None of that is the case with a dog. My DSis has a dog and I see what a commitment he is for her and her family. I really like him, as I liked their previous dog, but never in a million years would I want to have one! (My DH is allergic anyway so it’s just as well. Grin)

This is true! We have two dogs but were fully prepared for the restrictions they would place on us and we have adapted our lives to fit them in. They have 'grandparents' who come and stay at our house when we go on holiday overseas. We are 'outdoorsy' so they come with us when we are doing activities. They come with us to the pub, we live rurally and most pubs around us are v dog friendly so that's not an issue, and they come with us when we go to friends and family (when welcome of course).
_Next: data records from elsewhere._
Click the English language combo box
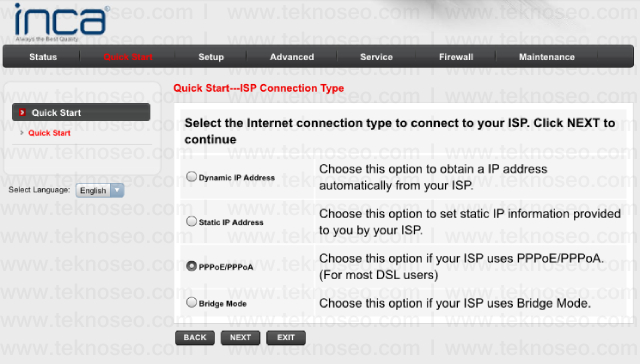click(x=100, y=190)
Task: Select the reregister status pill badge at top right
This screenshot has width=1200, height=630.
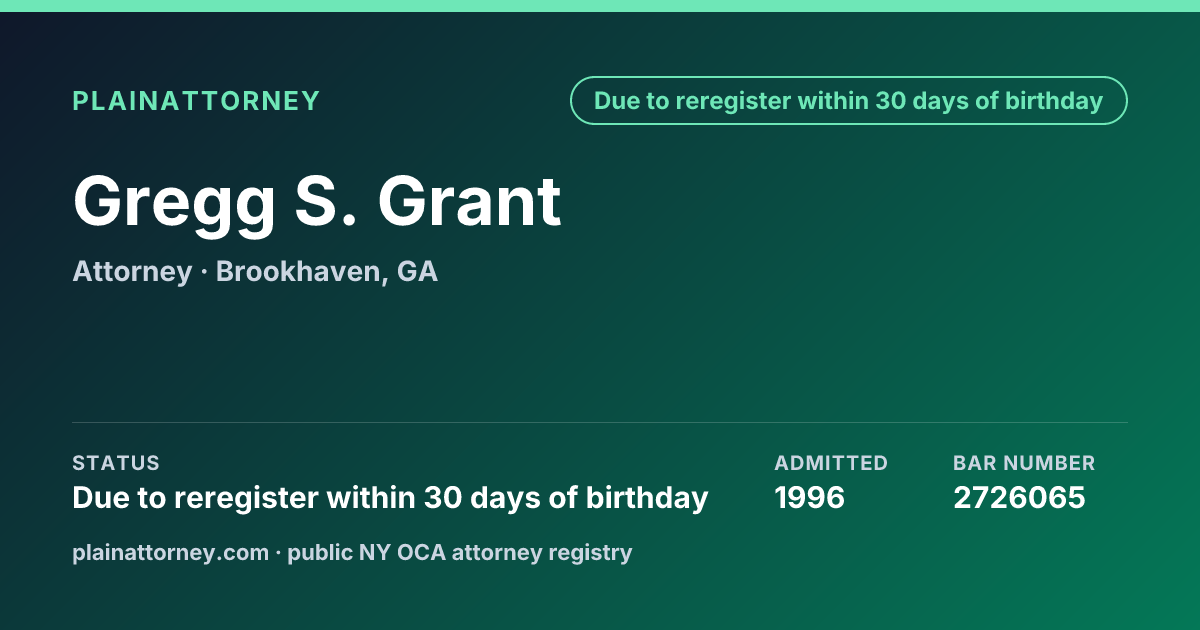Action: (849, 101)
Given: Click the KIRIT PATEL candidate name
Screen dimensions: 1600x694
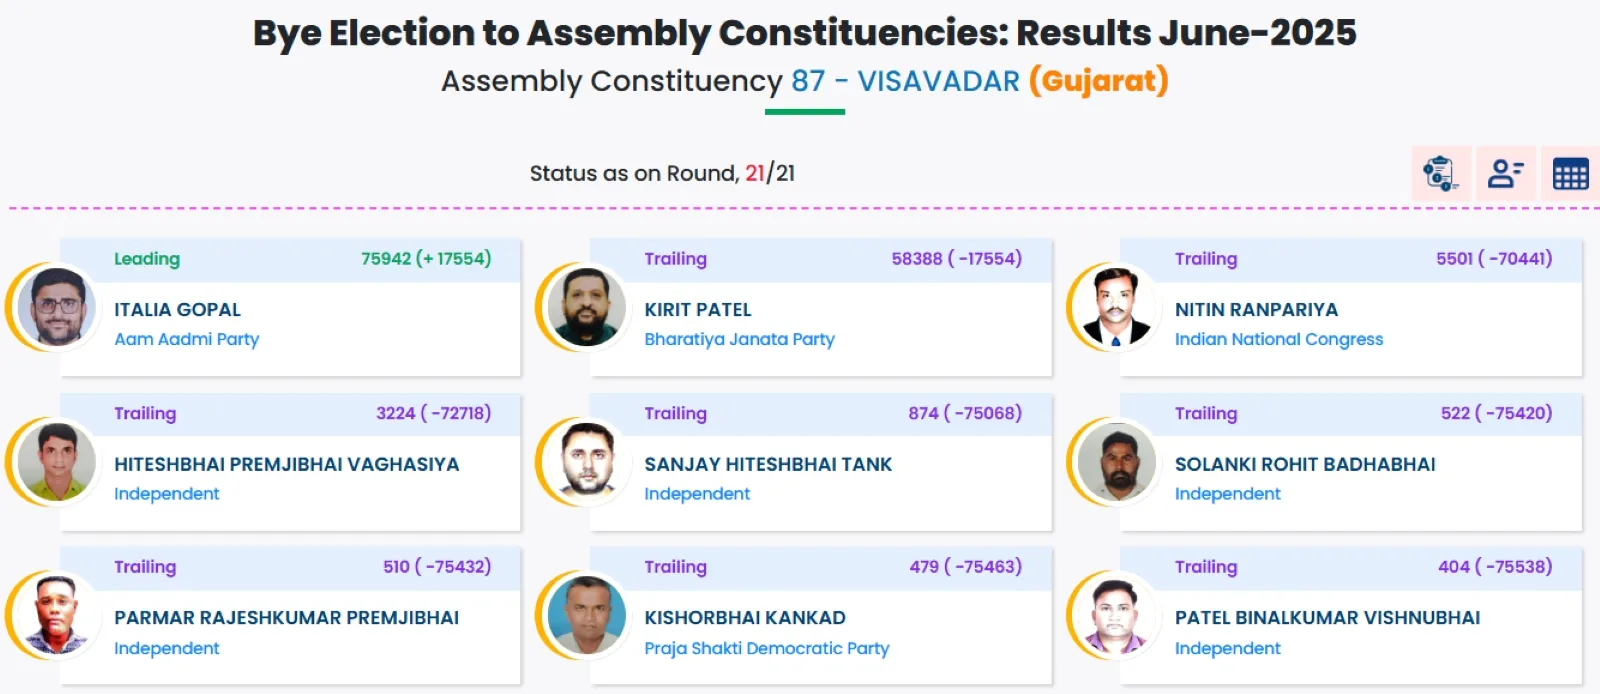Looking at the screenshot, I should (x=697, y=310).
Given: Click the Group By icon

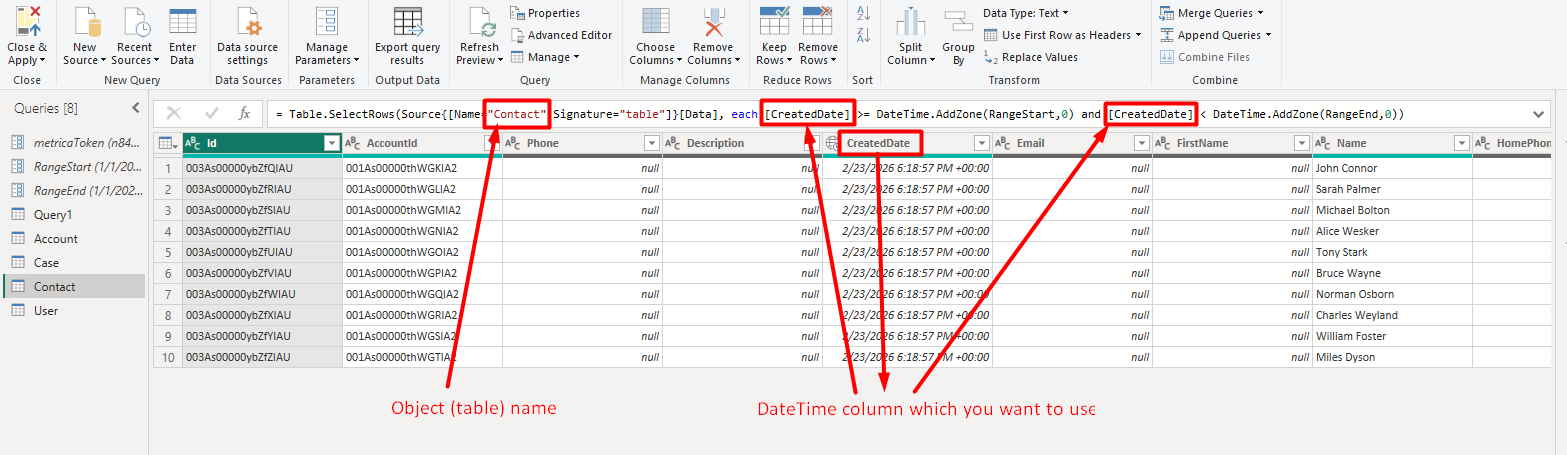Looking at the screenshot, I should pos(958,22).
It's also v expensive having dogs! We are holidaying in the UK this year and taking the dogs, one hotel is £50 a night for both dogs! The other has said we have to have a ground floor room so have had to sacrifice our sea view and we have been told no dogs in any of the hotel restaurants! You do become a bit of a second class citizen when you have dogs but to us, they are totally worth it, they are such good company and we really missed them when we holidayed in the Lakes last year, we didn't do anything or go anywhere on that trip that they wouldn't have come along to, it was a shame they didn't get to enjoy it too. But yes, dogs are v limiting if you aren't prepared for it and willing to adapt your lives.

ED81 · 19/04/2021 15:18

Yes @Applefruitcake, I’ve always felt stuck with the decision but in my teens I always thought I’d have children and by the age of 21 years old. Hahaha. But that’ was a million years ago!
I’d also be worried about my relationship with my husband and the inpact.

@Cavagirl. I’ve got the baby decision downloaded to my iPad. My brain is so consumed at the moment that I need to take a wee breather from it all though.

OP posts:
PostcardofaBeautifulBeach · 19/04/2021 15:27

You sound exactly like where I was at your age. Wrestled endlessly over the question. Never had the desire to have children, only a fear that I would regret not having them. That time would run out and I would be full of regrets.

To be honest the opposite is true. I am now in my late forties and totally at peace with the decision. I am glad I don't have children. I suffer from anxiety and I think the worry surrounding children would have had a very negative impact on my mental health and I think it would have also held them back in life.

Everyone's decision is intensely personal. Please don't assume though that you will regret not having them, I certainly haven't.